What you have to do. Reproduce the passage of the thesis abstract between "This thesis contains" and "two contrasting lights.", inclusive.

[[ Document segment open ]]

Open Access Publications from the University of California

## Information Theoretic and Statistical Models for Spatial Transportation Networks: Total Mixing Entropy on Optimal Fluid Flow Networks and Time Dependent Stochastic Block Models

Abstract

This thesis contains two studies about models on organized spatial transport networks. The first introduces a new objective function aimed at understanding the ability that networked organisms such as fungi and slime molds to mix and efficiently disperse nuclei and molecular cues via advective currents. The second develops a novel type of stochastic block model to multilayer networks expressing model human transportation. It is a statistically based model that aims to classify parts of the network based on the function they serve for commuters. Our specific application is to bicycle share networks in different urban communities. Although these models are applied to disparate subjects they are connected from a mathematical point of view and illuminate a central theme in general tranpsport networks in two contrasting lights.

The first part of the thesis is inspired by the work of Murray [Mur26], who hypothesized that the geometries of blood flow networks are optimized to minimize the friction of flows through the network for a given total investment in the material that makes up the network. In the spirit of Murray, we hypothesize that biological networks, maximize their performance of objectives that are beneficial to the organism's existence while respecting constraints. We are inspired by experimental observations that show that the filamentous fungus \textit{Neurospora crassa} mixes nuclei and the slime mold \textit{Physarum polycephalum} mixes signals it receives from its environment on the distribution of food sources [AAP17]. We use the concept of information entropy to describe how advection currents within the network carry information. We construct a probability space for the signals passing through the network and write down a novel objective function, called the total negative mixing entropy, representing each node receiving the most mixed collection of signals. Put another way, to maximize its ability to adapt to stimuli, each node receives the most even distribution of signals from the other nodes within the network.

We then define optimal networks to be ones minimizing a cost function that is the sum of the total negative mixing entropy and of fluid dissipation. A constraint assuming a fixed amount of energy used for network upkeep is assumed. Using original optimization techniques, that we describe in this paper, we numerically calculate optimal networks under different assumptions on the driving force of the flow, the underlying topology and the total material cost function. From our numerical results we identify highlight results about the structure of optimal networks, which we are then able to prove rigorously. The proofs involve constructions and computations that illluminate how energy efficient fluid transport flows are connected to mix signals and the effects that Murray's law has on features such as whether the networks posess loops.

[[ Document segment closed ]]
[[ Stored data open ]]

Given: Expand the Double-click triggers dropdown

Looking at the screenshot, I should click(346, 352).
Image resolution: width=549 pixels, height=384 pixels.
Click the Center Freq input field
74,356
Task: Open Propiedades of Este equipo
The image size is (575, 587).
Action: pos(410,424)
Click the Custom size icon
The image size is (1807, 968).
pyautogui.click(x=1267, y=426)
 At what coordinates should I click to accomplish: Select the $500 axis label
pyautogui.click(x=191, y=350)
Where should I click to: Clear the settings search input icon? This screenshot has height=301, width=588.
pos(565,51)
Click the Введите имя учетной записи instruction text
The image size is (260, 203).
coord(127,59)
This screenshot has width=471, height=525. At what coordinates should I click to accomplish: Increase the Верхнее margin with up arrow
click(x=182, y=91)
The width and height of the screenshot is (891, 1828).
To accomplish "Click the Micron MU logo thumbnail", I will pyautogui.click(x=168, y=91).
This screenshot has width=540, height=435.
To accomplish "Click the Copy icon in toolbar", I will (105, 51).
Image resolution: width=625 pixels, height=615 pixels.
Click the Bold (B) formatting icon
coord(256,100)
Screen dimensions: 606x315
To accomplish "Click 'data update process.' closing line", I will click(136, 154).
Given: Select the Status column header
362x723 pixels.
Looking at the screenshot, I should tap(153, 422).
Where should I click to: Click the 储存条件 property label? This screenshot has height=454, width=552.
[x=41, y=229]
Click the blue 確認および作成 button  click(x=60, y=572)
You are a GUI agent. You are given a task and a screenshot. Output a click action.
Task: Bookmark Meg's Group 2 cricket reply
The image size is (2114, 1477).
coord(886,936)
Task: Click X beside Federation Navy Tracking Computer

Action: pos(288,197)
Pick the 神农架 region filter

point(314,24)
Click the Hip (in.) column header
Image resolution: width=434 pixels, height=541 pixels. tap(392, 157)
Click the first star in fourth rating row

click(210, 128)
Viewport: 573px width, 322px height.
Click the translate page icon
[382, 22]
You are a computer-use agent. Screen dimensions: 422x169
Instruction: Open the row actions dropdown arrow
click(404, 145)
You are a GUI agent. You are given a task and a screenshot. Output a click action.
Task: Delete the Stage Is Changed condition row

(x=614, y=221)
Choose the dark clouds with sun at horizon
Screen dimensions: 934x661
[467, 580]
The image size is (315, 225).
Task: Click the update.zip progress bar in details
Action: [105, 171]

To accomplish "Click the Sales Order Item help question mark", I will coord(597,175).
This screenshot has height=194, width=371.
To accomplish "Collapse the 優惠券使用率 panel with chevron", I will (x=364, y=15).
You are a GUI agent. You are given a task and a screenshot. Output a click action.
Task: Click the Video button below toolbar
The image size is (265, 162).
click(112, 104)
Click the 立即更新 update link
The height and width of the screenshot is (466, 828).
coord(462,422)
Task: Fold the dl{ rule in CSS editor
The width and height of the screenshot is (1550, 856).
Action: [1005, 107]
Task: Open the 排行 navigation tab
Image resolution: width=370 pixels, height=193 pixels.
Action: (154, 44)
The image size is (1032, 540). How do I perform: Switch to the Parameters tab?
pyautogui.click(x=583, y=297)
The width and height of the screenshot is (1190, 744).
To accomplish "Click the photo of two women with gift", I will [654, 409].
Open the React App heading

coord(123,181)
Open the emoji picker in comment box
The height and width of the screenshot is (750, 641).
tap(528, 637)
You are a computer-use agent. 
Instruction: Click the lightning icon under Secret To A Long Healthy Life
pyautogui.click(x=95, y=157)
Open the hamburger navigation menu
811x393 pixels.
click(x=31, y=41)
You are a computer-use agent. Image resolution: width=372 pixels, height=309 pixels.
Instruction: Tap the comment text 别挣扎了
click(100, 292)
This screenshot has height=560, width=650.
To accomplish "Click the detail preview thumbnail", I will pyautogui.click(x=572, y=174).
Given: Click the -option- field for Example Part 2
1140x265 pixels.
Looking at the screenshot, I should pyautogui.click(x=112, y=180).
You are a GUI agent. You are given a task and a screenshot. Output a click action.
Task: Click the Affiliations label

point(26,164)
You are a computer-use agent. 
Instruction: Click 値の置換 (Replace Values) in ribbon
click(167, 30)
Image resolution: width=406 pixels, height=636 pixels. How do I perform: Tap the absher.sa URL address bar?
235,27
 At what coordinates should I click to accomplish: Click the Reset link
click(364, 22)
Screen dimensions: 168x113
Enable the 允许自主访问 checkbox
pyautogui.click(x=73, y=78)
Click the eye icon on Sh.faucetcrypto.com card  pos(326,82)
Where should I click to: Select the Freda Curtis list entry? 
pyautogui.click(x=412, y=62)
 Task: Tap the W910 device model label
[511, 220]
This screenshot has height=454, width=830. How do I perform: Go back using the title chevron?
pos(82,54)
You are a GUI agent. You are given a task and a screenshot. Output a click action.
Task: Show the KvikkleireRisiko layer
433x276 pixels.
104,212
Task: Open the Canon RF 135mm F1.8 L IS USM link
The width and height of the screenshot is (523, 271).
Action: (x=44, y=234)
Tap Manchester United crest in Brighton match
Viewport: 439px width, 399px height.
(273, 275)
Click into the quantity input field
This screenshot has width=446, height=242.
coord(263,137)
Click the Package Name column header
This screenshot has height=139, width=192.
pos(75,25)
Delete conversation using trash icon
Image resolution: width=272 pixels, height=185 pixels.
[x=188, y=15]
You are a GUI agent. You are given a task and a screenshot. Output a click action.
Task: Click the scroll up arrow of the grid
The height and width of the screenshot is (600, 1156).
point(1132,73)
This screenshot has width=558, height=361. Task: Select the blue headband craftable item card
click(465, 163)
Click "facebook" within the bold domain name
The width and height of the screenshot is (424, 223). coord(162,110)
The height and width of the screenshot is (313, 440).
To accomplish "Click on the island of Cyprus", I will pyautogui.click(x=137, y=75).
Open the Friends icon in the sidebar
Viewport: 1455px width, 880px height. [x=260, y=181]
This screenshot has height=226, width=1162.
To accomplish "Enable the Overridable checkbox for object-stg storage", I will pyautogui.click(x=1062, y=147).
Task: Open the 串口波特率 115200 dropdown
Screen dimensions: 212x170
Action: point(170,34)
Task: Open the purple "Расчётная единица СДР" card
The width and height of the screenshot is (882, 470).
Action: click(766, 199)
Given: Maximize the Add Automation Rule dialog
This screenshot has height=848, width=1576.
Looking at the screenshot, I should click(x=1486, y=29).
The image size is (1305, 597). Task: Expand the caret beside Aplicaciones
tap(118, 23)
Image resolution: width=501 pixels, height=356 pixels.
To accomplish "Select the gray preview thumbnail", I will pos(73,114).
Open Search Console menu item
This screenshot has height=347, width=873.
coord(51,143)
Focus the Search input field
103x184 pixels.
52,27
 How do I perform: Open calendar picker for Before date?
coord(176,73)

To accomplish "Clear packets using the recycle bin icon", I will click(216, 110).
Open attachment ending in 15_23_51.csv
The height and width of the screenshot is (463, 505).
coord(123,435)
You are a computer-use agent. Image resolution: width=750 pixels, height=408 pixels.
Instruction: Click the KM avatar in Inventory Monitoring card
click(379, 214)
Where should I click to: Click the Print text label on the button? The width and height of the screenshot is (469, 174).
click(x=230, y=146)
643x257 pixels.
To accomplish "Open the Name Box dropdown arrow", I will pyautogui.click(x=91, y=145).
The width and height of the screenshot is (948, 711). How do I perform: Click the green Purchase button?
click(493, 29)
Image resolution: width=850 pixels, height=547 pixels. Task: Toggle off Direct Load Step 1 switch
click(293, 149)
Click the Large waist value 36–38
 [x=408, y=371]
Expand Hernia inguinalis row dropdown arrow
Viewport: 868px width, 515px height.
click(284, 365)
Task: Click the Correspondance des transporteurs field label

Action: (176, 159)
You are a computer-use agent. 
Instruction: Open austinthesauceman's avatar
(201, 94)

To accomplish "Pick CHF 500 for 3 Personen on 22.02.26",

[[ Stored data closed ]]

Result of this exercise.
This thesis contains two studies about models on organized spatial transport networks. The first introduces a new objective function aimed at understanding the ability that networked organisms such as fungi and slime molds to mix and efficiently disperse nuclei and molecular cues via advective currents. The second develops a novel type of stochastic block model to multilayer networks expressing model human transportation. It is a statistically based model that aims to classify parts of the network based on the function they serve for commuters. Our specific application is to bicycle share networks in different urban communities. Although these models are applied to disparate subjects they are connected from a mathematical point of view and illuminate a central theme in general tranpsport networks in two contrasting lights.